After a whirlwind tour of the Venice, Telluride and New York film festivals, Angelina Jolie and Pablo Larraín brought their film Mary at the AFI Fest in Los Angeles on Saturday night.
The project, which follows Larraín's previous looks at Jackie Kennedy in Jackie and Princess Diana Spencer – explores the final days of the legendary but tormented opera singer Maria Callas in 1970s Paris, as she fights to recover the iconic voice she lost.
During a post-screening Q&A session, moderated by Barry Jenkins, Larraín noted that “I don't think there was another alternative, I don't think this film would exist if Angelina had passed” and required a star who could capture both The presence of Callas' “larger than life” diva and the discipline needed to learn to sing opera.
“I think when I was asked if I could sing, I thought, one, sing like an actor – I'll sing as much as I can, I'll do my best – not understanding what it means to sing opera,” Jolie admitted, defining the process of training “a truly exciting journey, very special and terrifying”.

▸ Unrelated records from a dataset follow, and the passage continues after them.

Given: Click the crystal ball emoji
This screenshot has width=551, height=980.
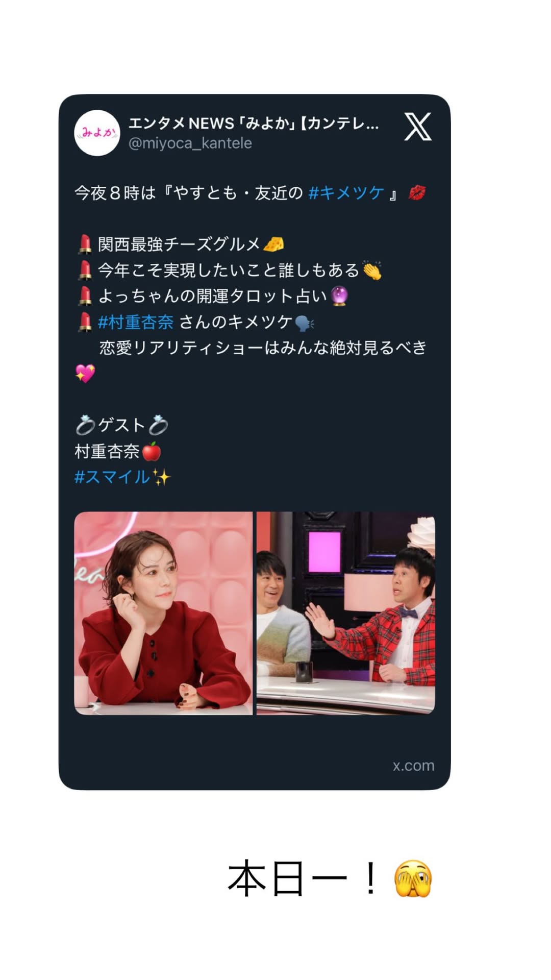Looking at the screenshot, I should [339, 296].
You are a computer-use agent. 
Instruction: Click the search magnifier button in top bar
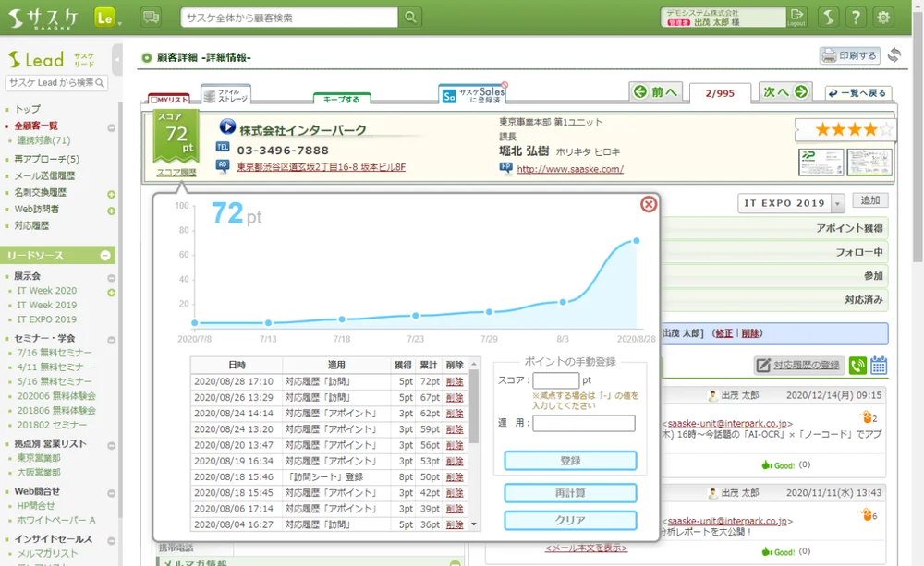409,18
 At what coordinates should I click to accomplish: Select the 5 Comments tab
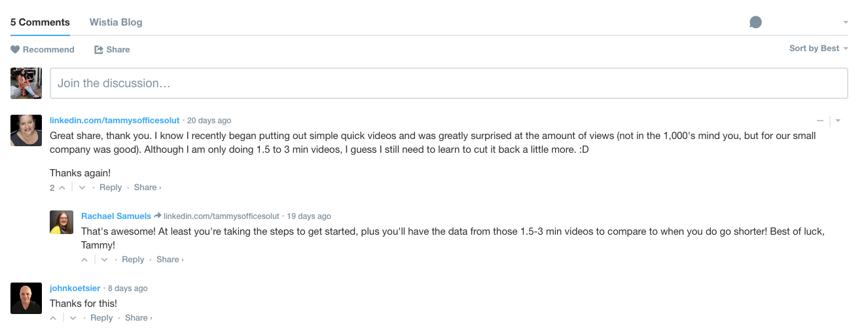(x=40, y=22)
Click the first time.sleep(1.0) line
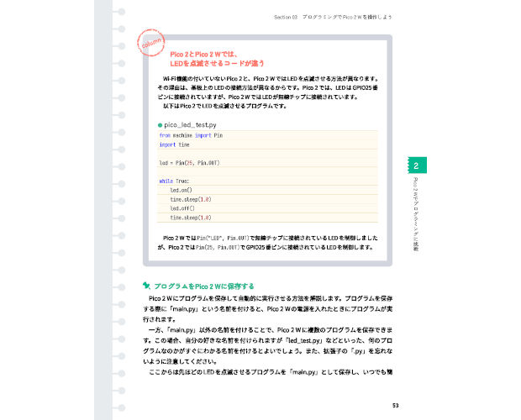 click(191, 199)
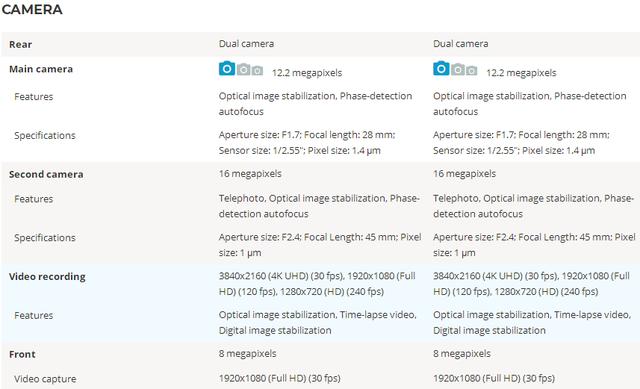
Task: Click the Main camera row label
Action: [41, 69]
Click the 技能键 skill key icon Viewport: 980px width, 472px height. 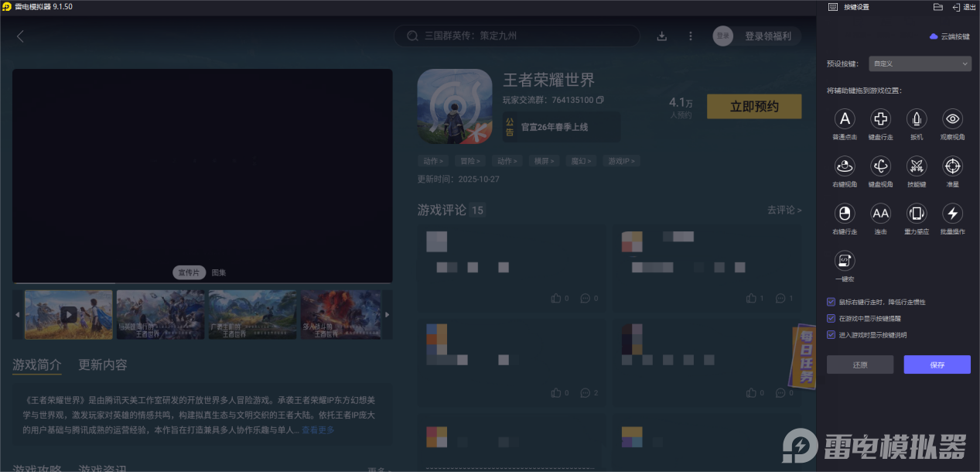click(x=916, y=168)
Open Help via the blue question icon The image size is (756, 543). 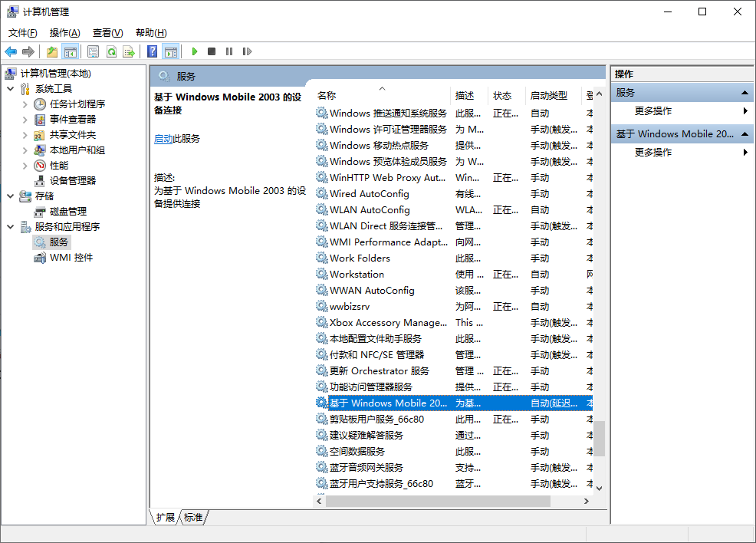coord(153,51)
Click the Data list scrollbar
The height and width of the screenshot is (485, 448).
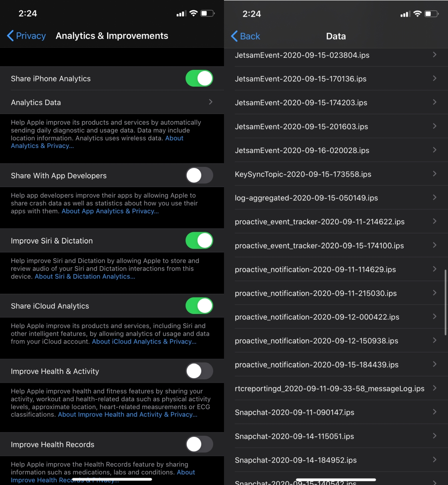[x=445, y=302]
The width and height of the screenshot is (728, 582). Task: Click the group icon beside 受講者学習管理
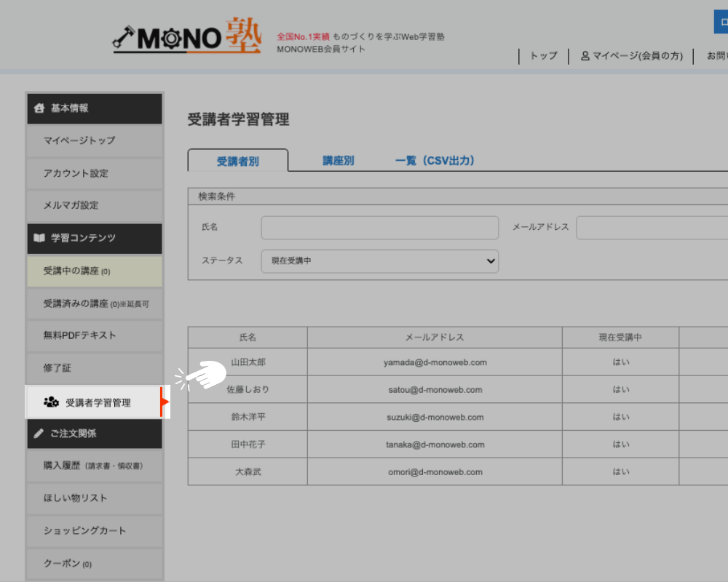[x=51, y=402]
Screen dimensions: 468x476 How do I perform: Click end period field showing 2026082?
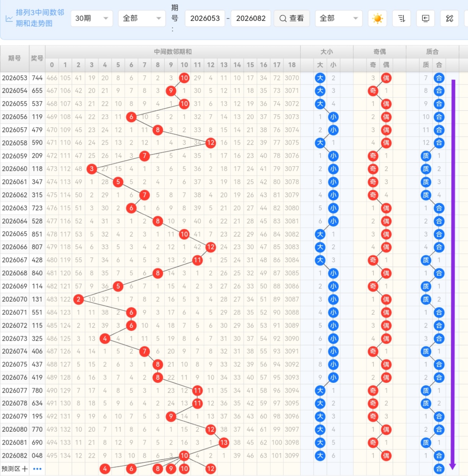click(251, 18)
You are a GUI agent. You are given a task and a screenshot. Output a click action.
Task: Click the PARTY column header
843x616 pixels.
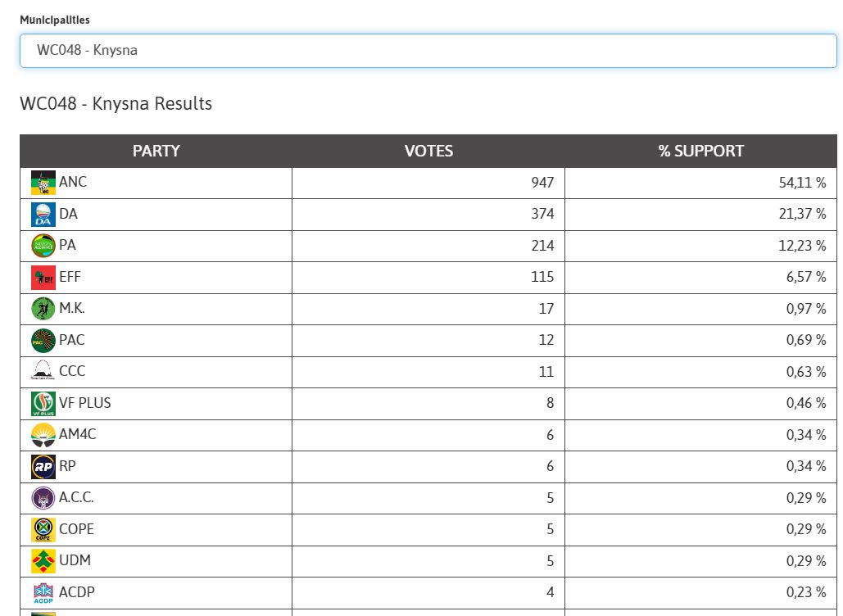156,151
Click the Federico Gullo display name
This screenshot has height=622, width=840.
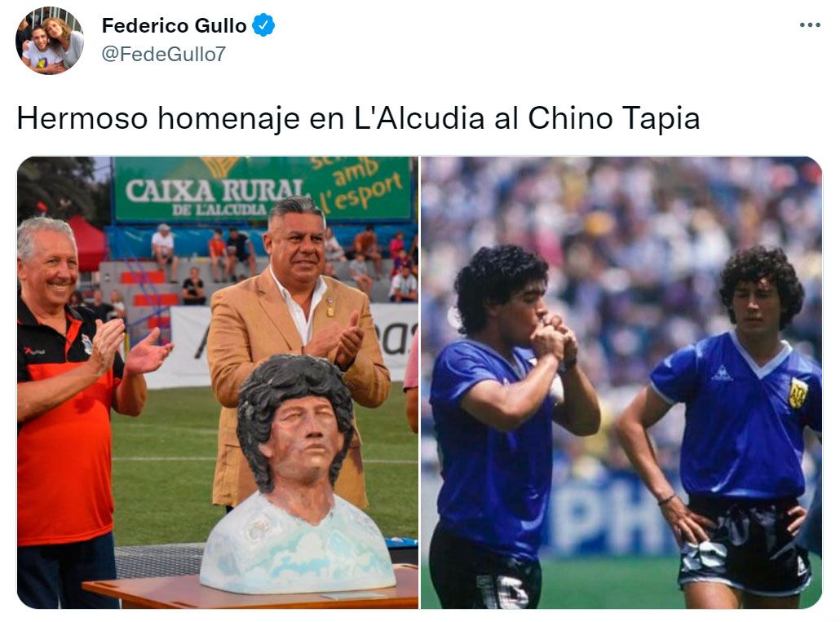[174, 25]
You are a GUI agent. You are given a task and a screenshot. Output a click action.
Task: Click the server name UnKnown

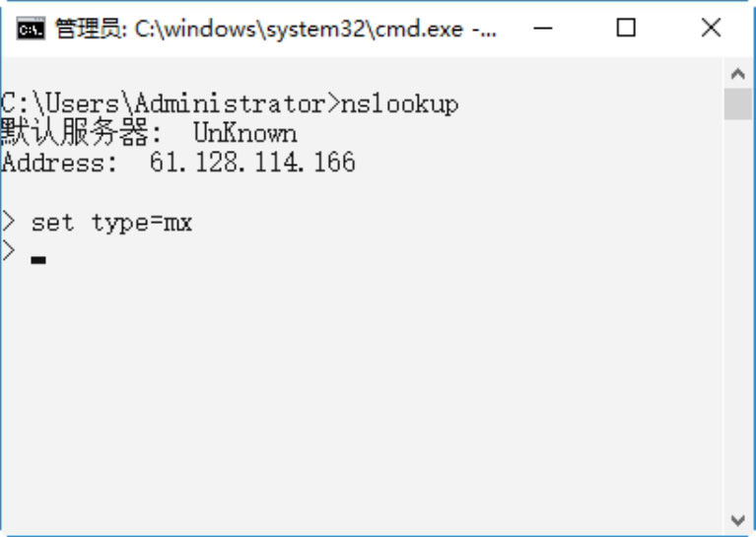click(244, 133)
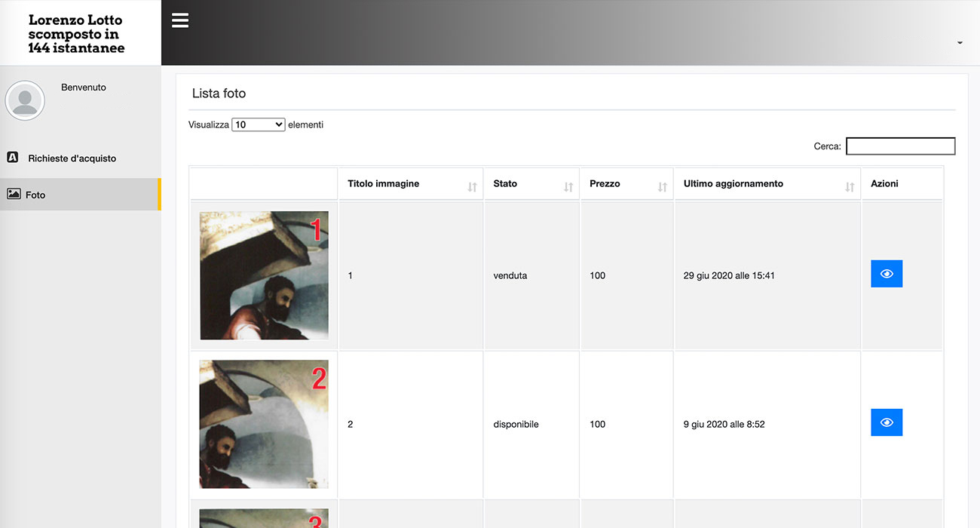Screen dimensions: 980x528
Task: View details of photo 2 with eye button
Action: point(886,422)
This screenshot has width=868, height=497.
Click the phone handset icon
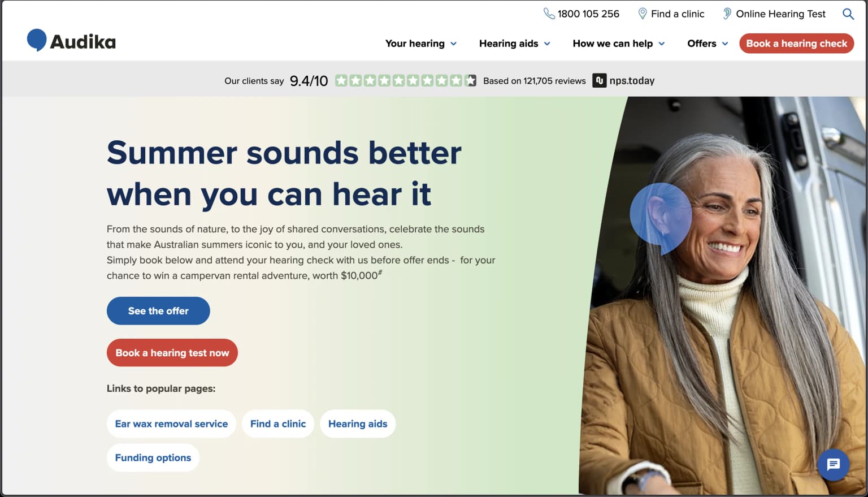[549, 14]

He told the audience that there haven't been “many moments in my career where I've been asked to give everything I have, and it's one of the greatest gifts, especially as an artist, for someone to ask for and want.” to give everything you have that you don't know you have.” Jolie added that she “has to be terrified again as an artist, which is a real gift, because you get scared and have to do something you're not sure you can do, and surprise yourself”, and with Larraín at the helm, “I knew to have a safe place to fail, so I was allowed to be free.
On the red carpet before the screening, Jolie said The Hollywood journalist that despite turning into an opera legend, she still doesn't consider herself “really a singer, but I did this one” and, just like her character, through the role “I think I found my voice again. I had never sung at the top of my lungs. I had never had support to know how to do it, I had never tried.”
And after undergoing seven months of vocal training and immersing herself in Callas' life, Jolie said she's still not sure she's left the character behind.
“I've played some real people in my life and you take them with you; he's different from other characters,” the star said. “For example, she's my sister, she's someone who I know quite intimately and who I really had to fall in love with in order to hope that I could help others understand her, and I had to understand her in order to hope to say and do the right thing. So I will always listen to her music and maybe I'll smile a little differently than someone else, because I feel close.
Mary will arrive in select theaters on November 27 and begin streaming on Netflix on December 11.